▶ [REQUIRED ACTION]: Format the material from the line containing "has height=276, width=518." up to and including the line containing "What do you see at coordinates (110, 203)" as a Markdown table, skipping blank lines. Use the columns Row and Line, putting a running number under Row and the full line under Line.

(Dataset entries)
>>>>

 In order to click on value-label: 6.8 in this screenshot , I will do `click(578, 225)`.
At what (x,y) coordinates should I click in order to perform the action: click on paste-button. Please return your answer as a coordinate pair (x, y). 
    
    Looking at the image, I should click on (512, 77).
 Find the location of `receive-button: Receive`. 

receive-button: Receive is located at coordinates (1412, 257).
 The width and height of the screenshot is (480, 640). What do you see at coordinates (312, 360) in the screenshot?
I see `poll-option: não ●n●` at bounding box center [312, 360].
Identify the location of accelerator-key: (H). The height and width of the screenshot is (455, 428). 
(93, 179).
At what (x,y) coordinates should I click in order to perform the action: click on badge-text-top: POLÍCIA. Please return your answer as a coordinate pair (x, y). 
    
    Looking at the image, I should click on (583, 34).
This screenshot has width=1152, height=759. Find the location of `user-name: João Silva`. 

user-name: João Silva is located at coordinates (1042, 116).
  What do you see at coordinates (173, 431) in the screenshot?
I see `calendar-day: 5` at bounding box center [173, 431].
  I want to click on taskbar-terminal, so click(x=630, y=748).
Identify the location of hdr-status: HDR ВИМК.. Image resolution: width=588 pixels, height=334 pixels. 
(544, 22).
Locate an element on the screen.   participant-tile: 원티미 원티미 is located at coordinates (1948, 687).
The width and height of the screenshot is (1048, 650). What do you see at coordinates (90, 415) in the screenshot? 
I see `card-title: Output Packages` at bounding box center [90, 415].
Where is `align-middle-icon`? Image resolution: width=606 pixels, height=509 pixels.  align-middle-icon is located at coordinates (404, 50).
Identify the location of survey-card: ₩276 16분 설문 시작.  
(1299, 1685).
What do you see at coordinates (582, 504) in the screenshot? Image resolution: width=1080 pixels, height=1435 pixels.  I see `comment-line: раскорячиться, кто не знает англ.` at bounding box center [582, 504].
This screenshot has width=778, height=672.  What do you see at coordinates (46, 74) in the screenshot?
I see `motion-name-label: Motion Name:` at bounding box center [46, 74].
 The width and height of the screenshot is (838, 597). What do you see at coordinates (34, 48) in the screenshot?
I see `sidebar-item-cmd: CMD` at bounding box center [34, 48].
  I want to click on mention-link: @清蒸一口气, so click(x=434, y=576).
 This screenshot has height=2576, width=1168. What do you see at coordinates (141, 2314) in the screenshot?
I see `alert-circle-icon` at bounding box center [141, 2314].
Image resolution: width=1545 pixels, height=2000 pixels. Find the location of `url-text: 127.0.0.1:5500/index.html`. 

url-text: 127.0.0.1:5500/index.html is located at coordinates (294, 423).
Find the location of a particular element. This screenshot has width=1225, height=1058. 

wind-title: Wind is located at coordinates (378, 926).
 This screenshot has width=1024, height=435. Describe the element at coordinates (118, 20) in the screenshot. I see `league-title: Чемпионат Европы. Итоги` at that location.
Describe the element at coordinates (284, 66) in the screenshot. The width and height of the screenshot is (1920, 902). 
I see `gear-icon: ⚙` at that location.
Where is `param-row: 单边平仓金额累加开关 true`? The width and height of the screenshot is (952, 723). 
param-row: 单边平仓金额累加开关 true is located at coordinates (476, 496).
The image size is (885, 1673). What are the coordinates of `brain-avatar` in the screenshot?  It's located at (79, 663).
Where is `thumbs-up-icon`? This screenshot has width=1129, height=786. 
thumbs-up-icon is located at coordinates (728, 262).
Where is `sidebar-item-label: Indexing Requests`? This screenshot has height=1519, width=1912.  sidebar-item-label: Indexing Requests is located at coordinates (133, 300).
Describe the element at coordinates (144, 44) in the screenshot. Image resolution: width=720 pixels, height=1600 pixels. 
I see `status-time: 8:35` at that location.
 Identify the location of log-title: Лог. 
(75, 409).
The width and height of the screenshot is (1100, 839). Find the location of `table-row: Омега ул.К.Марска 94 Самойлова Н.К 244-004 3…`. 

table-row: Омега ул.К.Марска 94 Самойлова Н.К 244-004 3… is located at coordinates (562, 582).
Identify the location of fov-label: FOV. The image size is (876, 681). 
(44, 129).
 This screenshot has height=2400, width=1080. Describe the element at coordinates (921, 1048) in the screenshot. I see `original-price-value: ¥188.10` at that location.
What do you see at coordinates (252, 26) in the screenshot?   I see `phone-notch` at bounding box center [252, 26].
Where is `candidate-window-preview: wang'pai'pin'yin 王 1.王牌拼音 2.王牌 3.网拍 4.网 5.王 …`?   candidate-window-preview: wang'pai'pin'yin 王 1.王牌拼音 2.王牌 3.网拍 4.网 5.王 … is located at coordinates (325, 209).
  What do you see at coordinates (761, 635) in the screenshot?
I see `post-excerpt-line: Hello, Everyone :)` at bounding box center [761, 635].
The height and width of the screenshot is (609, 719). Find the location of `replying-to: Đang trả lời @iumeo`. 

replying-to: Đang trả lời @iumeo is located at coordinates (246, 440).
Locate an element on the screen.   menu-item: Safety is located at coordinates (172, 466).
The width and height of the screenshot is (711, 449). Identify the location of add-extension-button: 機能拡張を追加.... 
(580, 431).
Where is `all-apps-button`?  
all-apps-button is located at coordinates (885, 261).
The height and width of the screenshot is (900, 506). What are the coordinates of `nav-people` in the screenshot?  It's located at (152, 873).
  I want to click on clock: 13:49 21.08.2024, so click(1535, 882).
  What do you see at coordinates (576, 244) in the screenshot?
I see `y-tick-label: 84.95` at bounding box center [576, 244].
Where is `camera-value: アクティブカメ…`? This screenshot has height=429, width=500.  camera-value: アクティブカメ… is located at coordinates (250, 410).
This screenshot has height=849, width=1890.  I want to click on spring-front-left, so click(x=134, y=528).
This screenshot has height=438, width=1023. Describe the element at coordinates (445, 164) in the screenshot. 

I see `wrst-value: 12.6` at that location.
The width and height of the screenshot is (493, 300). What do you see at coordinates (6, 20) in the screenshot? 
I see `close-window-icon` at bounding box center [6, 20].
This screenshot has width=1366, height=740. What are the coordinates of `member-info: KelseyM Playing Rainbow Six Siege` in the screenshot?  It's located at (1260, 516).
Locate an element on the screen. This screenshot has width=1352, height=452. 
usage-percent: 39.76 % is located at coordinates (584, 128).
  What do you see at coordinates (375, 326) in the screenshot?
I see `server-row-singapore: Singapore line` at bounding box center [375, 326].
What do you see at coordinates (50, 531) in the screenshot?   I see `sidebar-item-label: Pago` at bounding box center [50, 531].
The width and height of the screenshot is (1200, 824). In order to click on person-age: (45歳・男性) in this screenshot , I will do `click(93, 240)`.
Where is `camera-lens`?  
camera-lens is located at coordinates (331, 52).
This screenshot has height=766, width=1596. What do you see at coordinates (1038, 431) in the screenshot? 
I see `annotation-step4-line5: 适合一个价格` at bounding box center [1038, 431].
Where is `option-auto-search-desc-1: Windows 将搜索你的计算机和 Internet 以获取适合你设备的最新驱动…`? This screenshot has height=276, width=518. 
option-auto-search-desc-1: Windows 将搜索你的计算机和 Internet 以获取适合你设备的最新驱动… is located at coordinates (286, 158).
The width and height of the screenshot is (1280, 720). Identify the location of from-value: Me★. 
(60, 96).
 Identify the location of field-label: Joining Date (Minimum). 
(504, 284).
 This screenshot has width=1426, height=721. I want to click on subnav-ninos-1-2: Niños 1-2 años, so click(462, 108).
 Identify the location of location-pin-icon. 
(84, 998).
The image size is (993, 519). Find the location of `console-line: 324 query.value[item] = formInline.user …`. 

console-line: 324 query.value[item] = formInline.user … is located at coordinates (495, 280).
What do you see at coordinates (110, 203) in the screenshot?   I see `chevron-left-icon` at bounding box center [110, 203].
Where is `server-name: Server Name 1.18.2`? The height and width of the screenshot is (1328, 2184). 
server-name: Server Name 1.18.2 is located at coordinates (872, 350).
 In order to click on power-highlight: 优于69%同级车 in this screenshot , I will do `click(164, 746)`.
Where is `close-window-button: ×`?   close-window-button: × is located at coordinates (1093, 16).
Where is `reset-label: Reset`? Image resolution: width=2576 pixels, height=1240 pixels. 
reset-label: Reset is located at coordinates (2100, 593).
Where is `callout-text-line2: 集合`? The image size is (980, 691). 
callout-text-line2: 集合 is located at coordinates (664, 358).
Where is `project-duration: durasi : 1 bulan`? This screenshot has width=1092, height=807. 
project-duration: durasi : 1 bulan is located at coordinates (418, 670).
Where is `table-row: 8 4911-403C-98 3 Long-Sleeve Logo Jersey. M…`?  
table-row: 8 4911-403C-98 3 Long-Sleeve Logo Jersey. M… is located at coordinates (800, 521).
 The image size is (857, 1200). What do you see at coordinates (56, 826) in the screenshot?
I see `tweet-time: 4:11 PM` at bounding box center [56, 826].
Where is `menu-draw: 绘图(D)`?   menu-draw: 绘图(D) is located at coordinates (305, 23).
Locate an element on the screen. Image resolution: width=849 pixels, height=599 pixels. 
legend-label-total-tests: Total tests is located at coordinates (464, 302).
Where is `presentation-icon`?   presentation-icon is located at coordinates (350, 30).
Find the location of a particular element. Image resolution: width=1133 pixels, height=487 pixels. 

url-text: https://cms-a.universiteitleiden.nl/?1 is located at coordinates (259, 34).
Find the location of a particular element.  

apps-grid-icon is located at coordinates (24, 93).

<<<<

▶ [ANSWER SECTION]:
| Row | Line |
|---|---|
| 1 | Where is `option-auto-search-desc-1: Windows 将搜索你的计算机和 Internet 以获取适合你设备的最新驱动…`? This screenshot has height=276, width=518.  |
| 2 | option-auto-search-desc-1: Windows 将搜索你的计算机和 Internet 以获取适合你设备的最新驱动… is located at coordinates (286, 158). |
| 3 | The width and height of the screenshot is (1280, 720). Identify the location of from-value: Me★.  |
| 4 | (60, 96). |
| 5 |  Identify the location of field-label: Joining Date (Minimum).  |
| 6 | (504, 284). |
| 7 |  This screenshot has width=1426, height=721. I want to click on subnav-ninos-1-2: Niños 1-2 años, so click(462, 108). |
| 8 |  Identify the location of location-pin-icon.  |
| 9 | (84, 998). |
| 10 | The image size is (993, 519). Find the location of `console-line: 324 query.value[item] = formInline.user …`.  |
| 11 | console-line: 324 query.value[item] = formInline.user … is located at coordinates (495, 280). |
| 12 | What do you see at coordinates (110, 203) in the screenshot?   I see `chevron-left-icon` at bounding box center [110, 203]. |